-------- Documento --------

I viaggi e la visita di tutto l'Impero romano
Appena il suo potere fu sufficientemente consolidato, Adriano intraprese una serie di viaggi in tutto l'Impero, allo scopo di rendersi conto di persona delle esigenze e prendere i provvedimenti necessari per rendere il sistema difensivo efficiente. E' in seguito a uno di questi viaggi che Adriano, nel 122, decide di costruire un muro lungo ottanta miglia per separare i romani di Britannia dai barbari provenienti dalla Scozia. A tale fine Adriano designa un nuovo legato nella persona di Aulo Platorio Nepote, al quale, con il rafforzo della VI legione Victrix, affida l'incarico della costruzione del muro. Non si trattava ovviamento di un semplice muro ma dall'insieme di avanposti e torrette di avvistamento, strada di transito, accampamenti, fortini e fossati, che integravano il muro vero e proprio.

vallo adriano

Resti del vallo di Adriano in Bretagna

Questo modello di barriera viene, successivamente, esportato in Africa, sul Reno e sul Danubio e per Adriano questi confini militarizzati non significano un ripiegamento di Roma su se stessa ma l'esaltazione di un mondo oramai adulto che ha saputo superare le pulsioni aggressive dell'adolescenza. Nel 123 inizia il lungo viaggio d'ispezione delle province orientali che lo impegna per due anni. Rifonda Stratonicea (ribattezzata Adrianopoli), nella Mesia fonda Adrianotera, trasforma Pergamo nella più grande stazione termale dell'impero, si reca a Efeso, Rodi e infine Atene dove avvia grandiose opere di ricostruzione, per dare alla città la grandezza di un tempo. E' nel 124 che, probabilmente, viene iniziato ai misteri eleusini. I misteri rappresentavano il mito del ratto di Persefone, strappata alla madre Demetra dal re degli Inferi, Ade, in un ciclo di tre fasi, la "discesa" (la perdita), la "ricerca" e l'ascesa, dove il tema principale era la "ricerca" di Persefone e il suo ricongiungimento con la madre. Tale iniziazione fu molto importante agli occhi degli ateniesi che fecero iniziare l'anno proprio da quell'avvenimento; e un'iscrizione del 184 definisce Adriano "fondatore di Atene".
A proposito della sua attitudine alla fondazione di nuove città mi piace ricordare questo passaggio della Yourcenar:
Le mie città nascono da incontri: il mio con un angolo della terra, quello dei miei piani imperiali con gli incidenti della mia esistenza d’uomo [...] Plotinopoli è nata dal bisogno di stabilire nuove banche agricole in Tracia, ma altresí dall’affettuoso desiderio di onorare Plotina. Adrianotera è destinata a servire d’emporio agli stranieri dell’Asia Minore: sulle prime, fu per me il ritiro estivo, la foresta ricca di selvaggina, un padiglione di tronchi squadrati ai piedi della collina di Attys, il torrente coronato di spuma nel quale ci si bagna ogni mattina. Adrianopoli, in Epiro, riapre un centro urbano nel mezzo d’una provincia impoverita, e nasce da una mia visita al santuario di Dodona. Andrinopoli, città agreste e militare, centro nevralgico ai margini delle regioni barbare, è popolata di veterani delle guerre sarmate; conosco personalmente ciascuno di quegli uomini, il lato buono e il lato cattivo, i nomi, il numero degli anni di servizio, le loro ferite. Antinopoli, la piú cara, sorta nel luogo della sventura, è serrata tra il fiume e la roccia su una fascia angusta di terreno arido. Ecco perché tenevo ad arricchirla con altre risorse: il commercio dell’India, i trasporti fluviali, le attrattive raffinate d’una metropoli greca. (M. Yourcenar, Memorie di Adriano, Torino, Einaudi).

-------- Voci di dati --------

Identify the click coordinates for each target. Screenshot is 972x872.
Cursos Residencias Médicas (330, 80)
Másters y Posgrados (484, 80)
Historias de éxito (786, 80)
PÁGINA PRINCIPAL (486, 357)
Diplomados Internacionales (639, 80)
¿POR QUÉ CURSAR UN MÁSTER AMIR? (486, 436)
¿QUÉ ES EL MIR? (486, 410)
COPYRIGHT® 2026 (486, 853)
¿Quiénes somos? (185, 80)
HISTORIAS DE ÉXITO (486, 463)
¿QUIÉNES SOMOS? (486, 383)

--------
-------- Voci di dati --------

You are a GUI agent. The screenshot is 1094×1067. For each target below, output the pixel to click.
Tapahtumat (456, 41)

--------
-------- Voci di dati --------

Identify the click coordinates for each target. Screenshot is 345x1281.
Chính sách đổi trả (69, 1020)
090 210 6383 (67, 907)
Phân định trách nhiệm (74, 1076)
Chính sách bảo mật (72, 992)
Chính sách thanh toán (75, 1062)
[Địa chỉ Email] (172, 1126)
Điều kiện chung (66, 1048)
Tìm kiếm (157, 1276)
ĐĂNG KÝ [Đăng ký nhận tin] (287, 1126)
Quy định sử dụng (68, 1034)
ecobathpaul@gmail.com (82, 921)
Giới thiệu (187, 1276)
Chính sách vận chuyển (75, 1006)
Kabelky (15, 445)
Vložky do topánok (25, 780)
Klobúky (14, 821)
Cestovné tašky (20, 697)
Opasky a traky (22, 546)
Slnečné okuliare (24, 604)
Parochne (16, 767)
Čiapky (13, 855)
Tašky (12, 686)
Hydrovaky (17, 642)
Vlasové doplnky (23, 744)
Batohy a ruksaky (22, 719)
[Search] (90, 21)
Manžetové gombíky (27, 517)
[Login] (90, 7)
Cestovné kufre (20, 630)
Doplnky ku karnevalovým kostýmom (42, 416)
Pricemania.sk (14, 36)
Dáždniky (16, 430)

--------

_Consegna 1_
Indica se ciascuna affermazione concorda con il documento sui viaggi di Adriano, rispondendo sì o no e citando esattamente le parole decisive: (a) Adriano decise di costruire il muro in Britannia nel 122; (b) il viaggio d'ispezione delle province orientali durò tre anni; (c) la costruzione del muro fu affidata ad Aulo Platorio Nepote.
_Consegna 2_
Secondo il documento sui viaggi di Adriano, quale città fu trasformata da Adriano nella più grande stazione termale dell'impero?
_Consegna 3_
Prosegui il documento sui viaggi di Adriano a partire dal punto in cui si interrompe.

_Risposta scritta 1_
(a) Sì: "Adriano, nel 122, decide di costruire un muro lungo ottanta miglia".
(b) No: "Nel 123 inizia il lungo viaggio d'ispezione delle province orientali che lo impegna per due anni".
(c) Sì: "Adriano designa un nuovo legato nella persona di Aulo Platorio Nepote, al quale, con il rafforzo della VI legione Victrix, affida l'incarico della costruzione del muro".

_Risposta scritta 2_
Pergamo.

_Risposta scritta 3_
Lasciata la Grecia si reca in Sicilia per un'ascesa sull'Etna e nell'agosto del 125 è nella sua villa di Tivoli.
Nel 127 visita la Gallia cisalpina e nel 128 intraprende un viaggio in Africa con uno scopo ben preciso: far uscire dalla logica coloniale un gran numero di città. Investe dello status di municipio Thizica, Avita, Bibba, Bisica Lucana, Thuburbo Maius Lares, Zama Regia, e Althiburos (tutte città della Tunisia). Tre delle più antiche città puniche, Utica, Bulla Regia e Zama Regia assurgono allo status di colonia onoraria. Adriano è spinto da forti motivazioni: inglobare nella Romanitas città ricche e dotate di un reale potenziale economico; ad esempio promuovere un'importante città portuale come Utica significava facilitare il trasferimento di grano dall'Africa verso Roma. Gran parte del tempo trascorso in Africa Adriano lo dedica all'ispezione delle truppe al fine di valutarne il livello di addestramento ed efficienza.
Dopo il ritorno a Roma, nell'autunno del 128 raggiunge, nuovamente, Atene dove consegue il secondo grado di iniziazione ai misteri eleusini. Nell'aprile del 129 si trova a Laodicea sul Lico (al confine tra Siria e Turchia), nel giugno è ad Antiochia, una delle maggiori città dell'impero e quindi lo troviamo ad Amaseia sulle sponde del mar Nero. Si reca, quindi, a Trebisonda e poi a Palmira; nel 130 è in Arabia e in Giudea.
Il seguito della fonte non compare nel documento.